Michael se levantó y se dirigió al cuarto de aseo. En el lavabo había una pastilla de jabón color rosa. Michael entró en un cubículo. Le convenía orinar, lo necesitaba. Lo hizo rápidamente, y a continuación deslizó la mano por detrás de la cisterna. Palpó la pistola, que estaba pegada a la pared con esparadrapo. La sacó, recordando que Clemenza le había dicho que no se preocupara por las huellas dactilares. Se guardó el arma en la cintura y se abrochó la chaqueta. Se lavó las manos y se mojó el cabello. Con el pañuelo borró las huellas dejadas en el grifo, y salió del aseo.

Sollozzo estaba sentado en su silla, con la vista fija en la puerta del lavabo. Michael sonrió.

– Ahora ya puedo hablar -dijo, con expresión de alivio.

El capitán McCluskey estaba comiendo el plato de ternera y espaguetis que le habían servido. El hombre que estaba contra la pared opuesta suspiró aliviado al ver que Michael regresaba.

Mike volvió a sentarse. Recordó que Clemenza le había dicho que no lo hiciera, que disparara en cuanto saliera del lavabo, pero algo, tal vez su instinto, le indicó lo contrario. Tenía la impresión de que al menor gesto sospechoso hubiera caído acribillado. Ahora se sentía seguro, y también algo avergonzado al pensar en el temblor de sus piernas.

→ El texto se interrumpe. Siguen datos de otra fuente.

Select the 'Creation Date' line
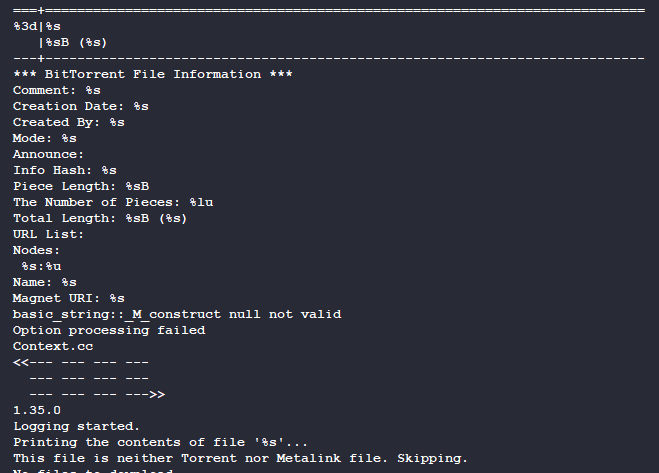This screenshot has height=473, width=659. [x=81, y=106]
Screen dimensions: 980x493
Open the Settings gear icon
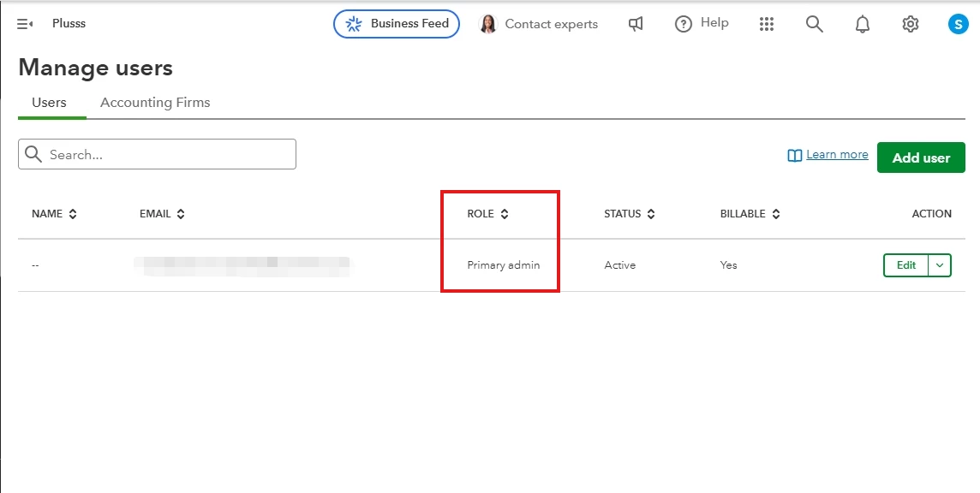(910, 24)
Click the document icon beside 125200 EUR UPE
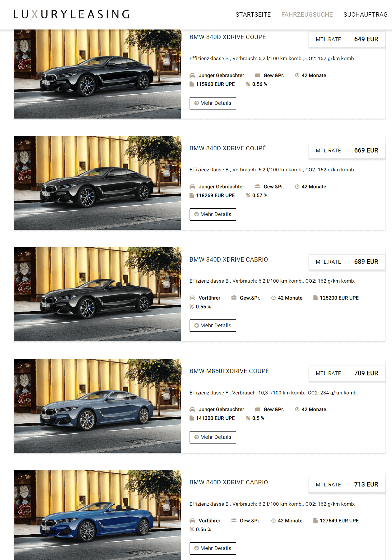This screenshot has width=392, height=560. [315, 298]
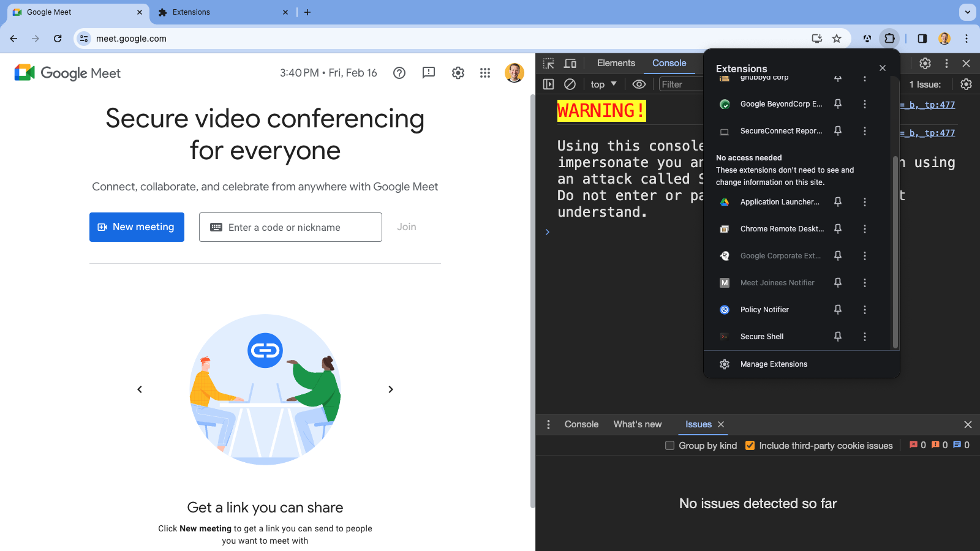980x551 pixels.
Task: Uncheck Include third-party cookie issues
Action: (750, 446)
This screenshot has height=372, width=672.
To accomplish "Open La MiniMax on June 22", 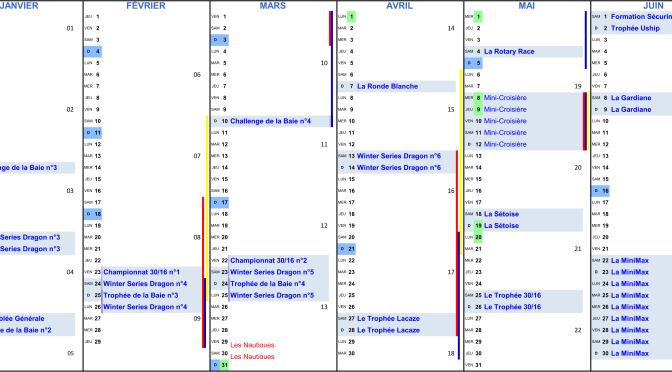I will click(x=630, y=261).
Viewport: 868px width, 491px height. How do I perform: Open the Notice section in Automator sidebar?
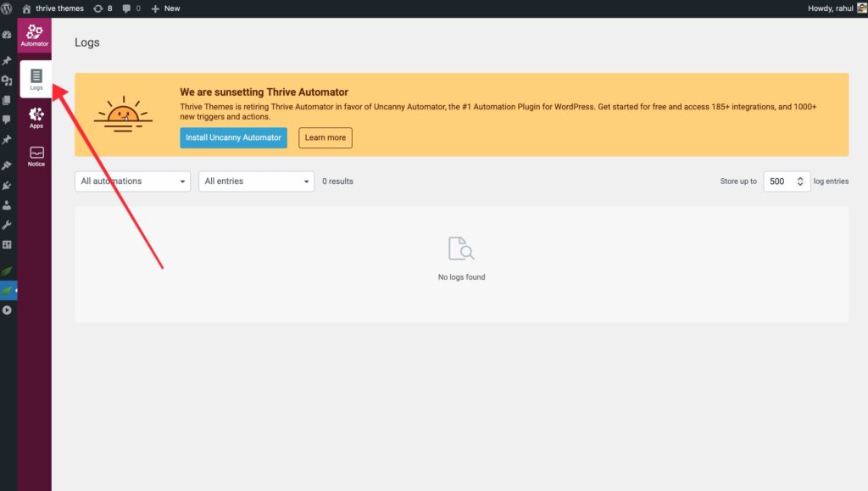[36, 156]
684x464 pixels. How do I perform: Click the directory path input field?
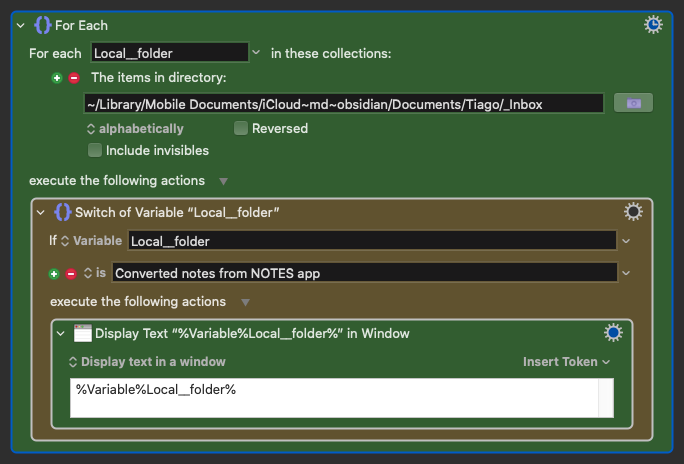[344, 104]
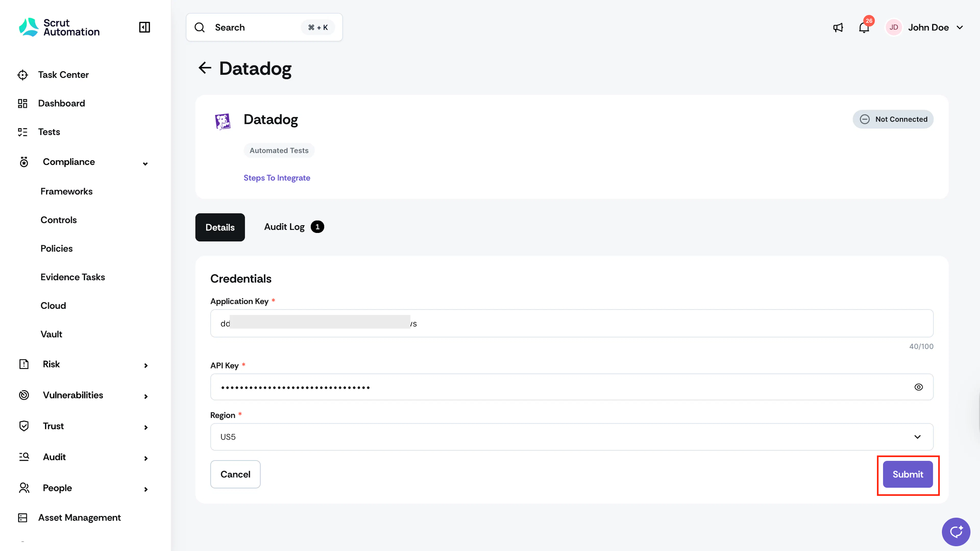Cancel the credentials form
The image size is (980, 551).
[x=235, y=474]
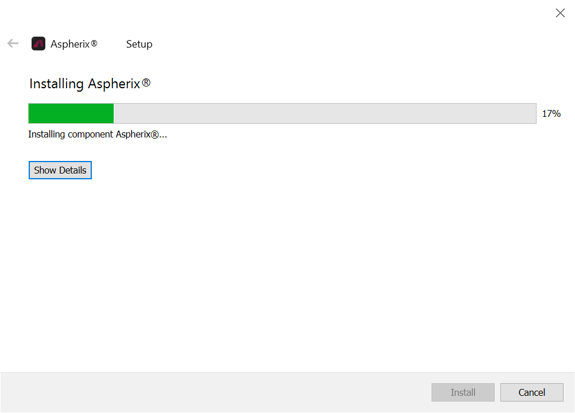Click where the green fill ends in the progress bar
This screenshot has height=413, width=575.
[114, 113]
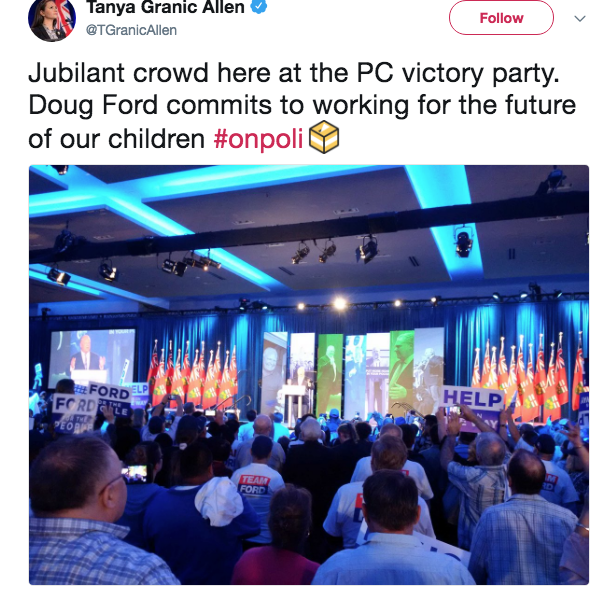Click the phone screen held by audience member
615x600 pixels.
[x=135, y=473]
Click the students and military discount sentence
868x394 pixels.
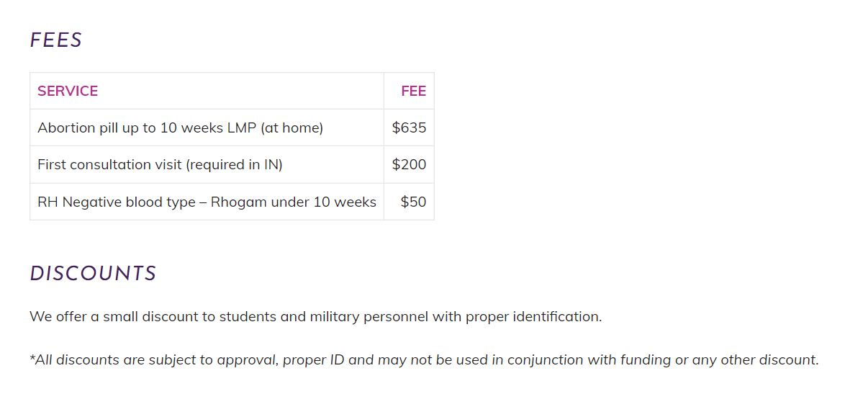[x=315, y=316]
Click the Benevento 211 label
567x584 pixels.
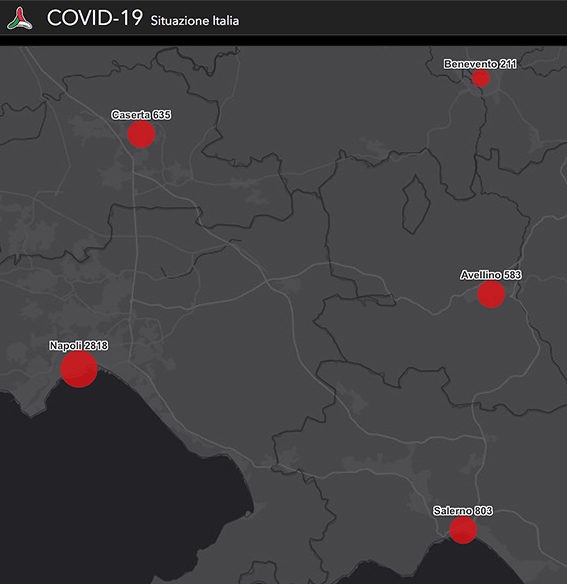coord(480,64)
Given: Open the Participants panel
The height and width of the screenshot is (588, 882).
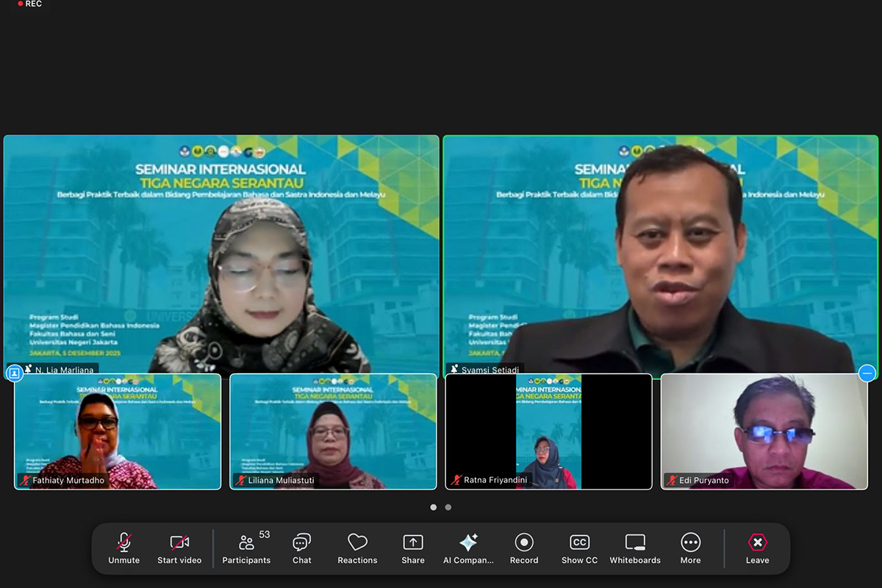Looking at the screenshot, I should pos(246,548).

Sollozzo se inclinó hacia él. Michael, cuya cintura quedaba oculta por la mesa, se desabrochó la chaqueta y fingió que escuchaba atentamente las palabras de Sollozzo, aunque en realidad no comprendía nada de lo que estaba diciendo el Turco. En su mente no había lugar más que para la tarea que estaba a punto de realizar. De pronto, en su mano apareció la pistola. En aquel preciso momento acababa de llegar el camarero, y Sollozzo volvió la cabeza para pedirle algo. Con la mano izquierda, Michael apartó la mesa, mientras su diestra, armada, quedó a dos palmos de la cabeza de Sollozzo. Los reflejos del hombre eran tan rápidos, que ya había empezado a apartarse. Pero los reflejos de Michael, más joven al fin y al cabo, también eran excelentes. Se oyó un disparo. La bala practicó un orificio entre la frente y la oreja de Sollozzo, y cuando salió, la chaqueta del camarero quedó salpicada de sangre y de fragmentos de hueso. Michael se dio cuenta de que no era necesaria una segunda bala. Había visto en los petrificados ojos de Sollozzo que la vida se le estaba escapando.